Data for the task Start Marker
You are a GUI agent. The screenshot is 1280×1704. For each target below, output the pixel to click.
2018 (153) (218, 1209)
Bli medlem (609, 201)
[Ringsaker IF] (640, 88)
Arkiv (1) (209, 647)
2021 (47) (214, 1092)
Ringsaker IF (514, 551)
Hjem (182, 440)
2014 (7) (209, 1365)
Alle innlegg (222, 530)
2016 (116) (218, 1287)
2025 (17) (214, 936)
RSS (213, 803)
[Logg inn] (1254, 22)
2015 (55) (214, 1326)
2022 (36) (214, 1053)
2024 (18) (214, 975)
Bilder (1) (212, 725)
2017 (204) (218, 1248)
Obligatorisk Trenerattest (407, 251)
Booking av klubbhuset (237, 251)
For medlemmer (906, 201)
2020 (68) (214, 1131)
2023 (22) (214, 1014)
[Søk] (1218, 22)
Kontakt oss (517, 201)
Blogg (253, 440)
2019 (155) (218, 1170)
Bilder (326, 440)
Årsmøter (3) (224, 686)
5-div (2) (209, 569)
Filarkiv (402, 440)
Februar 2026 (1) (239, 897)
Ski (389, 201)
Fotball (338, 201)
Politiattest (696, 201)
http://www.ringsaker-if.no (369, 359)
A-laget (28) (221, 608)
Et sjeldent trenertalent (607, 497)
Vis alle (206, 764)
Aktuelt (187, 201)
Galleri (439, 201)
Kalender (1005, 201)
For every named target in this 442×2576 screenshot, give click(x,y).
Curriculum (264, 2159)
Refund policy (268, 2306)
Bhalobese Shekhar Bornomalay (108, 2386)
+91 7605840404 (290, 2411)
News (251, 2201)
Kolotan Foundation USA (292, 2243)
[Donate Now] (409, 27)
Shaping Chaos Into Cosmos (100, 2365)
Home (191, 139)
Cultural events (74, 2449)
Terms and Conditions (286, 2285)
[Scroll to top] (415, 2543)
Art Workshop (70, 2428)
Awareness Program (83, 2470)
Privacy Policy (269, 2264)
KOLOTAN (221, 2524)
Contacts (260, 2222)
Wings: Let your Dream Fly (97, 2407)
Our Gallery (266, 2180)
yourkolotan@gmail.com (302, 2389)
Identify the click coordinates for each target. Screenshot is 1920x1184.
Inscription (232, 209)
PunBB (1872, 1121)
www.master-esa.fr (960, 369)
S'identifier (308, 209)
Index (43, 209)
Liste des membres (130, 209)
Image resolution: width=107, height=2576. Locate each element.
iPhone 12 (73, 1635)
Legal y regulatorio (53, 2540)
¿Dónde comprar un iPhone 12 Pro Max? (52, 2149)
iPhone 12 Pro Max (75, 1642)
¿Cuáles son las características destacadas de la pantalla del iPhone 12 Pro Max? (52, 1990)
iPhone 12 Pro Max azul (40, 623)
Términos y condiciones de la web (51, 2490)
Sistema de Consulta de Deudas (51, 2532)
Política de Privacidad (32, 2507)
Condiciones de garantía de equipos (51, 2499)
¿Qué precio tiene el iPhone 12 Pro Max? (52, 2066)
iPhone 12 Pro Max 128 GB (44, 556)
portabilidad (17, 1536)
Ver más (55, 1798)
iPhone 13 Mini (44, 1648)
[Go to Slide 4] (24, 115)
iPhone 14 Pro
Data for the task End Marker
Aim of the task =
Reproduce the material in full, with no word added or dropped.

Response below =
You are a GUI agent. The screenshot is 1280×1704. For each target below, output the pixel to click.
2018 (153) (218, 1209)
Bli medlem (609, 201)
[Ringsaker IF] (640, 88)
Arkiv (1) (209, 647)
2021 (47) (214, 1092)
Ringsaker IF (514, 551)
Hjem (182, 440)
2014 (7) (209, 1365)
Alle innlegg (222, 530)
2016 (116) (218, 1287)
2025 (17) (214, 936)
RSS (213, 803)
[Logg inn] (1254, 22)
2015 (55) (214, 1326)
2022 (36) (214, 1053)
2024 (18) (214, 975)
Bilder (1) (212, 725)
2017 (204) (218, 1248)
Obligatorisk Trenerattest (407, 251)
Booking av klubbhuset (237, 251)
For medlemmer (906, 201)
2020 (68) (214, 1131)
2023 (22) (214, 1014)
[Søk] (1218, 22)
Kontakt oss (517, 201)
Blogg (253, 440)
2019 (155) (218, 1170)
Bilder (326, 440)
Årsmøter (3) (224, 686)
5-div (2) (209, 569)
Filarkiv (402, 440)
Februar 2026 (1) (239, 897)
Ski (389, 201)
Fotball (338, 201)
Politiattest (696, 201)
http://www.ringsaker-if.no (369, 359)
A-laget (28) (221, 608)
Et sjeldent trenertalent (607, 497)
Vis alle (206, 764)
Aktuelt (187, 201)
Galleri (439, 201)
Kalender (1005, 201)
For every named target in this 442×2576 screenshot, give click(x,y).
Curriculum (264, 2159)
Refund policy (268, 2306)
Bhalobese Shekhar Bornomalay (108, 2386)
+91 7605840404 (290, 2411)
News (251, 2201)
Kolotan Foundation USA (292, 2243)
[Donate Now] (409, 27)
Shaping Chaos Into Cosmos (100, 2365)
Home (191, 139)
Cultural events (74, 2449)
Terms and Conditions (286, 2285)
[Scroll to top] (415, 2543)
Art Workshop (70, 2428)
Awareness Program (83, 2470)
Privacy Policy (269, 2264)
KOLOTAN (221, 2524)
Contacts (260, 2222)
Wings: Let your Dream Fly (97, 2407)
Our Gallery (266, 2180)
yourkolotan@gmail.com (302, 2389)
Identify the click coordinates for each target. Screenshot is 1920x1184.
Inscription (232, 209)
PunBB (1872, 1121)
www.master-esa.fr (960, 369)
S'identifier (308, 209)
Index (43, 209)
Liste des membres (130, 209)
Image resolution: width=107, height=2576. Locate each element.
iPhone 12 (73, 1635)
Legal y regulatorio (53, 2540)
¿Dónde comprar un iPhone 12 Pro Max? (52, 2149)
iPhone 12 Pro Max (75, 1642)
¿Cuáles son las características destacadas de la pantalla del iPhone 12 Pro Max? (52, 1990)
iPhone 12 Pro Max azul (40, 623)
Términos y condiciones de la web (51, 2490)
Sistema de Consulta de Deudas (51, 2532)
Política de Privacidad (32, 2507)
Condiciones de garantía de equipos (51, 2499)
¿Qué precio tiene el iPhone 12 Pro Max? (52, 2066)
iPhone 12 Pro Max 128 GB (44, 556)
portabilidad (17, 1536)
Ver más (55, 1798)
iPhone 13 Mini (44, 1648)
[Go to Slide 4] (24, 115)
iPhone 14 Pro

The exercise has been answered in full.